- _Prompt_: Lay out the following lines as a numbered list, leaving out blank lines, and cover every item.

* Start Materials provided *

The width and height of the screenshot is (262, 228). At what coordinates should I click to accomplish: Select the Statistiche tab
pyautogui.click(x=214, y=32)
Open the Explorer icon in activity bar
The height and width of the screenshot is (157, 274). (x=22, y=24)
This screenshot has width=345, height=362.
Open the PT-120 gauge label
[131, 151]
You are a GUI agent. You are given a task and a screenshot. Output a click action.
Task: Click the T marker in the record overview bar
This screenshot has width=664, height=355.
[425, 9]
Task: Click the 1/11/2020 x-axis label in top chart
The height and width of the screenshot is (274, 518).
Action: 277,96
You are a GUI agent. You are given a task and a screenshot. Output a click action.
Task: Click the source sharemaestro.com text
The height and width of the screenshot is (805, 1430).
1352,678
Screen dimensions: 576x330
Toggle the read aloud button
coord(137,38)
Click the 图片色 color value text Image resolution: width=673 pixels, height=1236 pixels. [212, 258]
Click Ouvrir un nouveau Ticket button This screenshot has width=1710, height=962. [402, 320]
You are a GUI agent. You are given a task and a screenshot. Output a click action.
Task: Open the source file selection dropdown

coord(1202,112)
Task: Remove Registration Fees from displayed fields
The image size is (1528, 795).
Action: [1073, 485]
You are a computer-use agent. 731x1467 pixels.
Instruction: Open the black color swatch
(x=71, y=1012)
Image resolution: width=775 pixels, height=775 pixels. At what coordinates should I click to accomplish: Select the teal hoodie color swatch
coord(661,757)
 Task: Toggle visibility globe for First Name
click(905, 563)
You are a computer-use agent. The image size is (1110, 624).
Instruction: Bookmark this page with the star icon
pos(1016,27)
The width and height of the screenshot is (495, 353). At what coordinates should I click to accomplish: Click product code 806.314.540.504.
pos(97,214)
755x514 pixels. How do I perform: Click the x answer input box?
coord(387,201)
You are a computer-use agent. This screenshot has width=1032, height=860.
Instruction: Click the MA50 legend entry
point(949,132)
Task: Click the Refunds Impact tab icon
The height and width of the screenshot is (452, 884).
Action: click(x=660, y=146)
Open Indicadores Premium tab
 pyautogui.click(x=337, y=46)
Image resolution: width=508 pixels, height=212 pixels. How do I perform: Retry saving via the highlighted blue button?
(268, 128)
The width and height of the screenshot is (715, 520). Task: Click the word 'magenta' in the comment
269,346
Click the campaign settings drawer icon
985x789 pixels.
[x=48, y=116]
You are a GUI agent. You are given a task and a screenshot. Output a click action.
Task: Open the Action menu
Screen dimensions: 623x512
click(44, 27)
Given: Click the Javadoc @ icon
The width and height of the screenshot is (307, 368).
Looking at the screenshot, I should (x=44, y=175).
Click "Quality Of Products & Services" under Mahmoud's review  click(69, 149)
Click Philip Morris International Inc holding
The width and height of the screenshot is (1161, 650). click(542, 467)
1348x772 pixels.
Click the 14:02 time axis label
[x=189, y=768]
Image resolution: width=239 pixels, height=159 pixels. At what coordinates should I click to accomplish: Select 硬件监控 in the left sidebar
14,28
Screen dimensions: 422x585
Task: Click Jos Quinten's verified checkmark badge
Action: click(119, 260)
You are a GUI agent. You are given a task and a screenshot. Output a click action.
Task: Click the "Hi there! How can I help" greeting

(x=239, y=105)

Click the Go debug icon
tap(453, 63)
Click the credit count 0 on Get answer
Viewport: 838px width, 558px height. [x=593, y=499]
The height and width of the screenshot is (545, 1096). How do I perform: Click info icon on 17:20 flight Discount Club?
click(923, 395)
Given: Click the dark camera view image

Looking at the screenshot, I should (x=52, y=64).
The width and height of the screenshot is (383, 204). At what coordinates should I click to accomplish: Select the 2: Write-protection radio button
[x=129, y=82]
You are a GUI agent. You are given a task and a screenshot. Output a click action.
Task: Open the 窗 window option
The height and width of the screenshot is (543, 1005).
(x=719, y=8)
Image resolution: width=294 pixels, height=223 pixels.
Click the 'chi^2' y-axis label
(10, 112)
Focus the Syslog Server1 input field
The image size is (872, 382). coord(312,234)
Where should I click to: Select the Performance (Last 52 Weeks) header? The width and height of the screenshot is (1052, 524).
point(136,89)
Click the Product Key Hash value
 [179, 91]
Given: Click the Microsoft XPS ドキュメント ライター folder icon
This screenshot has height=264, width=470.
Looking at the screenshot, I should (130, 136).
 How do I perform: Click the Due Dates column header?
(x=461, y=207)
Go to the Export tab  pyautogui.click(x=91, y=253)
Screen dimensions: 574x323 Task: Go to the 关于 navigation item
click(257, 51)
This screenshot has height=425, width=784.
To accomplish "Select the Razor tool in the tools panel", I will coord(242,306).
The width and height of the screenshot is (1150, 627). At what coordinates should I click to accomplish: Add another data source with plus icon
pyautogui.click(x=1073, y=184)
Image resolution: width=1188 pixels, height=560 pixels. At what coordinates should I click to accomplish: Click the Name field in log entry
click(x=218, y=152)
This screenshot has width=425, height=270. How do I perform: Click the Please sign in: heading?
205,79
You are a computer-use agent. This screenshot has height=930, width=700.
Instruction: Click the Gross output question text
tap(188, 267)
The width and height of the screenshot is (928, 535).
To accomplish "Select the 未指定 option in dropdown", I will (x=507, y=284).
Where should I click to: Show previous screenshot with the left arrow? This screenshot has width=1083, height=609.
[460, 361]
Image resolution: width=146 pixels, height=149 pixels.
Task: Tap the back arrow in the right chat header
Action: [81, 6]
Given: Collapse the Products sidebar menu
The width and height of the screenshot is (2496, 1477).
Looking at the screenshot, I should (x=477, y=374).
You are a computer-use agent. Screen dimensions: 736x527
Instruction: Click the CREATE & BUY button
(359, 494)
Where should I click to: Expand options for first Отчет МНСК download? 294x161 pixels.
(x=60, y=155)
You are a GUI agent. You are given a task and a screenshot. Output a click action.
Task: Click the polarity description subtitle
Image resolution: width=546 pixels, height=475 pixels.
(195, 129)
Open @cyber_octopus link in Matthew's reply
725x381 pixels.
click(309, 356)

* End Materials provided *

- _Finished exercise_:
1. The width and height of the screenshot is (262, 228). At what coordinates should I click to accomplish: Select the Statistiche tab
2. pyautogui.click(x=214, y=32)
3. Open the Explorer icon in activity bar
4. The height and width of the screenshot is (157, 274). (x=22, y=24)
5. This screenshot has width=345, height=362.
6. Open the PT-120 gauge label
7. [131, 151]
8. You are a GUI agent. You are given a task and a screenshot. Output a click action.
9. Task: Click the T marker in the record overview bar
10. This screenshot has width=664, height=355.
11. [425, 9]
12. Task: Click the 1/11/2020 x-axis label in top chart
13. The height and width of the screenshot is (274, 518).
14. Action: 277,96
15. You are a GUI agent. You are given a task and a screenshot. Output a click action.
16. Task: Click the source sharemaestro.com text
17. The height and width of the screenshot is (805, 1430).
18. 1352,678
19. Screen dimensions: 576x330
20. Toggle the read aloud button
21. coord(137,38)
22. Click the 图片色 color value text Image resolution: width=673 pixels, height=1236 pixels. [212, 258]
23. Click Ouvrir un nouveau Ticket button This screenshot has width=1710, height=962. [402, 320]
24. You are a GUI agent. You are given a task and a screenshot. Output a click action.
25. Task: Open the source file selection dropdown
26. coord(1202,112)
27. Task: Remove Registration Fees from displayed fields
28. The image size is (1528, 795).
29. Action: [1073, 485]
30. You are a computer-use agent. 731x1467 pixels.
31. Instruction: Open the black color swatch
32. (x=71, y=1012)
33. Image resolution: width=775 pixels, height=775 pixels. At what coordinates should I click to accomplish: Select the teal hoodie color swatch
34. coord(661,757)
35.  Task: Toggle visibility globe for First Name
36. click(905, 563)
37. You are a computer-use agent. The image size is (1110, 624).
38. Instruction: Bookmark this page with the star icon
39. pos(1016,27)
40. The width and height of the screenshot is (495, 353). At what coordinates should I click to accomplish: Click product code 806.314.540.504.
41. pos(97,214)
42. 755x514 pixels. How do I perform: Click the x answer input box?
43. coord(387,201)
44. You are a computer-use agent. This screenshot has width=1032, height=860.
45. Instruction: Click the MA50 legend entry
46. point(949,132)
47. Task: Click the Refunds Impact tab icon
48. The height and width of the screenshot is (452, 884).
49. Action: click(x=660, y=146)
50. Open Indicadores Premium tab
51.  pyautogui.click(x=337, y=46)
52. Image resolution: width=508 pixels, height=212 pixels. How do I perform: Retry saving via the highlighted blue button?
53. (268, 128)
54. The width and height of the screenshot is (715, 520). Task: Click the word 'magenta' in the comment
55. 269,346
56. Click the campaign settings drawer icon
57. 985x789 pixels.
58. [x=48, y=116]
59. You are a GUI agent. You are given a task and a screenshot. Output a click action.
60. Task: Open the Action menu
61. Screen dimensions: 623x512
62. click(44, 27)
63. Given: Click the Javadoc @ icon
64. The width and height of the screenshot is (307, 368).
65. Looking at the screenshot, I should (x=44, y=175).
66. Click "Quality Of Products & Services" under Mahmoud's review  click(69, 149)
67. Click Philip Morris International Inc holding
68. The width and height of the screenshot is (1161, 650). click(542, 467)
69. 1348x772 pixels.
70. Click the 14:02 time axis label
71. [x=189, y=768]
72. Image resolution: width=239 pixels, height=159 pixels. At what coordinates should I click to accomplish: Select 硬件监控 in the left sidebar
73. 14,28
74. Screen dimensions: 422x585
75. Task: Click Jos Quinten's verified checkmark badge
76. Action: click(119, 260)
77. You are a GUI agent. You are given a task and a screenshot. Output a click action.
78. Task: Click the "Hi there! How can I help" greeting
79. (x=239, y=105)
80. Click the Go debug icon
81. tap(453, 63)
82. Click the credit count 0 on Get answer
83. Viewport: 838px width, 558px height. [x=593, y=499]
84. The height and width of the screenshot is (545, 1096). How do I perform: Click info icon on 17:20 flight Discount Club?
85. click(923, 395)
86. Given: Click the dark camera view image
87. Looking at the screenshot, I should (x=52, y=64).
88. The width and height of the screenshot is (383, 204). At what coordinates should I click to accomplish: Select the 2: Write-protection radio button
89. [x=129, y=82]
90. You are a GUI agent. You are given a task and a screenshot. Output a click action.
91. Task: Open the 窗 window option
92. The height and width of the screenshot is (543, 1005).
93. (x=719, y=8)
94. Image resolution: width=294 pixels, height=223 pixels.
95. Click the 'chi^2' y-axis label
96. (10, 112)
97. Focus the Syslog Server1 input field
98. The image size is (872, 382). coord(312,234)
99. Where should I click to: Select the Performance (Last 52 Weeks) header? The width and height of the screenshot is (1052, 524).
100. point(136,89)
101. Click the Product Key Hash value
102.  [179, 91]
103. Given: Click the Microsoft XPS ドキュメント ライター folder icon
104. This screenshot has height=264, width=470.
105. Looking at the screenshot, I should (130, 136).
106.  How do I perform: Click the Due Dates column header?
107. (x=461, y=207)
108. Go to the Export tab  pyautogui.click(x=91, y=253)
109. Screen dimensions: 574x323 Task: Go to the 关于 navigation item
110. click(257, 51)
111. This screenshot has height=425, width=784.
112. To accomplish "Select the Razor tool in the tools panel", I will coord(242,306).
113. The width and height of the screenshot is (1150, 627). At what coordinates should I click to accomplish: Add another data source with plus icon
114. pyautogui.click(x=1073, y=184)
115. Image resolution: width=1188 pixels, height=560 pixels. At what coordinates should I click to accomplish: Click the Name field in log entry
116. click(x=218, y=152)
117. This screenshot has width=425, height=270. How do I perform: Click the Please sign in: heading?
118. 205,79
119. You are a computer-use agent. This screenshot has height=930, width=700.
120. Instruction: Click the Gross output question text
121. tap(188, 267)
122. The width and height of the screenshot is (928, 535).
123. To accomplish "Select the 未指定 option in dropdown", I will (x=507, y=284).
124. Where should I click to: Show previous screenshot with the left arrow? This screenshot has width=1083, height=609.
125. [460, 361]
126. Image resolution: width=146 pixels, height=149 pixels.
127. Task: Tap the back arrow in the right chat header
128. Action: [81, 6]
129. Given: Collapse the Products sidebar menu
130. The width and height of the screenshot is (2496, 1477).
131. Looking at the screenshot, I should (x=477, y=374).
132. You are a computer-use agent. Screen dimensions: 736x527
133. Instruction: Click the CREATE & BUY button
134. (359, 494)
135. Where should I click to: Expand options for first Отчет МНСК download? 294x161 pixels.
136. (x=60, y=155)
137. You are a GUI agent. You are given a task and a screenshot. Output a click action.
138. Task: Click the polarity description subtitle
139. Image resolution: width=546 pixels, height=475 pixels.
140. (195, 129)
141. Open @cyber_octopus link in Matthew's reply
142. 725x381 pixels.
143. click(309, 356)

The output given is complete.